> ENTRIES:

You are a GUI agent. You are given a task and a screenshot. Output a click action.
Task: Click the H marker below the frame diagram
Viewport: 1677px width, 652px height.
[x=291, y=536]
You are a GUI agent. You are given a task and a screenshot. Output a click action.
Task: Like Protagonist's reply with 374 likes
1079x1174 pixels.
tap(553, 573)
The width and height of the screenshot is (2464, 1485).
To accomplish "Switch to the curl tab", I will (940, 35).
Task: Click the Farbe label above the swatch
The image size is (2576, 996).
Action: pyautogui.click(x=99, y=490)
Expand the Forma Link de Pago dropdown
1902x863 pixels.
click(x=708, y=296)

> WORK REQUIRED: Update these entries by replacing every instance of "screenshot" with "screen capture", and leave everything else unchanged.

> WORKED ANSWER:
You are a GUI agent. You are given a task and a screen capture. Output a click action.
Task: Click the H marker below the frame diagram
Viewport: 1677px width, 652px height.
[x=291, y=536]
You are a GUI agent. You are given a task and a screen capture. Output a click action.
Task: Like Protagonist's reply with 374 likes
1079x1174 pixels.
tap(553, 573)
The width and height of the screen capture is (2464, 1485).
To accomplish "Switch to the curl tab", I will (940, 35).
Task: Click the Farbe label above the swatch
The image size is (2576, 996).
Action: pyautogui.click(x=99, y=490)
Expand the Forma Link de Pago dropdown
1902x863 pixels.
click(x=708, y=296)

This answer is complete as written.